There's Cause for Optimism on Labor Day | Opinion

Working people have been through the wringer these last few years. A devastating public health crisis has demanded more and more of us, but we've very often gotten less and less in return. As we prepare for Labor Day 2022, however, there is cause for hope and optimism.

The hardships of the pandemic have lit a fire under working people, who are organizing with momentum we haven't seen in years. From Amazon to Starbucks, from women's soccer players to some of the nation's most prominent museums, in the private sector and in public service, workers are standing up to their bosses and demanding justice, refusing to be intimidated and building power in numbers.

This energy is coming from the bottom-up, often led by young people in workplaces that haven't traditionally been organized. In many cases, workers are overcoming ruthless union-busting campaigns to claim their voice on the job and seat at the table.

Growing numbers of people are discovering the union difference—the way it increases your paycheck, secures your retirement and strengthens your community. Public approval of labor unions is on the rise, reaching 71 percent according to a new Gallup poll—that's the highest level since 1965.

And critically, for the first time in ages, we have elected leaders in Washington who understand the challenges facing working families and are committed to making things better.

President Joe Biden and Congress have delivered on their promises. It started just weeks into the administration with the passage of the American Rescue Plan, which saved hundreds of thousands of public service jobs with an investment of $350 billion in state and local governments. It continued with an infrastructure bill that is rebuilding our communities while creating good union jobs—with historic investments in highways, bridges, water systems, high-speed internet and much more.

A detailed view of moon and flag
A detailed view of the moon and the American Flag in the night sky. Mark Cunningham/MLB Photos via Getty Images

And just a few weeks ago, the president signed the Inflation Reduction Act, which will make a huge difference in family budgets across the country. AFSCME and working people have been fighting for this kind of change for decades.

The new law will cut health care expenses for 13.5 million people. It will rein in outrageous prescription drug prices for those on Medicare, so big pharmaceutical companies can no longer gouge retirees who depend on life-saving medications. Millions of seniors with diabetes now will pay no more than $35 per month for insulin.

The Inflation Reduction Act also takes steps to unrig the tax system, cracking down on gimmicks and closing loopholes so that the wealthiest Americans and biggest corporations start paying their fair share. But if you earn less than $400,000 a year, you will not pay a penny more in federal taxes. Finally, this law represents the biggest commitment in American history to tackling climate change—and that includes tax credits for people who use electric cars, install solar panels, or adopt other green practices.

It will take a while for the full impact of the Inflation Reduction Act to be felt, but we are on the right track. Job growth is strong. We have now recovered all 22 million jobs lost from the pandemic. Working families have been feeling the sting of high consumer prices over the last year—every time they go to the supermarket, fill up at the gas station, or write their rent check. But there are now signs that inflation is coming under control, all while average hourly earnings are up 5.2 percent from a year ago.
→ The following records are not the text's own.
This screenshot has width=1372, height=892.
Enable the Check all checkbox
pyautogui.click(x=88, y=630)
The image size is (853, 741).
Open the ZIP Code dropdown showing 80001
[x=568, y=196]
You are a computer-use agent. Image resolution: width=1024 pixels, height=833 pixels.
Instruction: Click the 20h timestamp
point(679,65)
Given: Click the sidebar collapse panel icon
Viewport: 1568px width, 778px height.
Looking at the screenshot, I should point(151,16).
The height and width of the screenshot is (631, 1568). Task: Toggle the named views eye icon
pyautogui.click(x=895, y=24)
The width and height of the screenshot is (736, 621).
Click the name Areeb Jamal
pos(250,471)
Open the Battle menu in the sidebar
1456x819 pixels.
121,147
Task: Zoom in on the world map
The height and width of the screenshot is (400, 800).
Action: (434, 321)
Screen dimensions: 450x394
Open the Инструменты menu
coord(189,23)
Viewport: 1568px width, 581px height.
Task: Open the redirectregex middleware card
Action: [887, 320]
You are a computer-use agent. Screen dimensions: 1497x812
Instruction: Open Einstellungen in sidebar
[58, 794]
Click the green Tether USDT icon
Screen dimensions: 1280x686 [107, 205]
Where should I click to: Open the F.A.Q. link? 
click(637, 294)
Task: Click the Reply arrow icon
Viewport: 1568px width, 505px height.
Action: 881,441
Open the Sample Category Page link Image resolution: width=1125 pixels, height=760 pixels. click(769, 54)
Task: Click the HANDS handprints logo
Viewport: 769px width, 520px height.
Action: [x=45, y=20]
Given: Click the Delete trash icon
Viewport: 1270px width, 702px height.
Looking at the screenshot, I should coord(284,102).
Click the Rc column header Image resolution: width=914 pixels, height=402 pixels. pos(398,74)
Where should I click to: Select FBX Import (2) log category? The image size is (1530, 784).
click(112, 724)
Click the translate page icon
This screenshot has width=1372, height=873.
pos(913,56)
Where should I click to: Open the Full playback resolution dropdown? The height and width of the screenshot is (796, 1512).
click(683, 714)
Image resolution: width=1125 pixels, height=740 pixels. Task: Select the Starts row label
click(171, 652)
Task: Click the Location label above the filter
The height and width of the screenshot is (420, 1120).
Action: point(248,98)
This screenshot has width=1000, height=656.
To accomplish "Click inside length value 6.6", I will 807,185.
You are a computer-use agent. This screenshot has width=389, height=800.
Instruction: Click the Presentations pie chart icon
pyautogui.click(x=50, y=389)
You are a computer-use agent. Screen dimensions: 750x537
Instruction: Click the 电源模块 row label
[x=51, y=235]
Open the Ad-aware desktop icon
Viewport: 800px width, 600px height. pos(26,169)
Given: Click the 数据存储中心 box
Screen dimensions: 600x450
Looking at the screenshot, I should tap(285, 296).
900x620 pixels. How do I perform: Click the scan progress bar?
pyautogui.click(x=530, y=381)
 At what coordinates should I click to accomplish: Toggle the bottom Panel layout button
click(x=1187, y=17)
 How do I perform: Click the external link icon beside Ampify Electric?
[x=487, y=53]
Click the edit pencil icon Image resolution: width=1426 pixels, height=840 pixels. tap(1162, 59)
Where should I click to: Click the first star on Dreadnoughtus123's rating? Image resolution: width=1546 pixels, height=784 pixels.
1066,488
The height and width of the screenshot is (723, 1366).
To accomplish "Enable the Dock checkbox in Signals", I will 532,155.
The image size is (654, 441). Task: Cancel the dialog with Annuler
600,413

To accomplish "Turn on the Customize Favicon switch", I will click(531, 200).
And President Biden just took action to provide relief from crushing student loan debt for up to 43 million people, with about 20 million seeing their full remaining balance canceled.

There is a lot more to do. Plenty of people are struggling and spinning their wheels, their hard work still unrewarded. But that's all the more reason to maintain this surge of worker activism and press forward with this pro-worker agenda. That agenda faces the fiercest resistance from extremists determined to crush our rights and freedoms, who are threatening the stability of our democracy. We cannot let them get the upper hand. We need to fight for allies who share our values in the upcoming midterm elections.

On Labor Day, we are grateful for the hard-won progress of the last year and a half. And we are committed to building on it in the years to come.

Lee Saunders is president of the American Federation of State, County and Municipal Employees (AFSCME).

The views expressed in this article are the writer's own.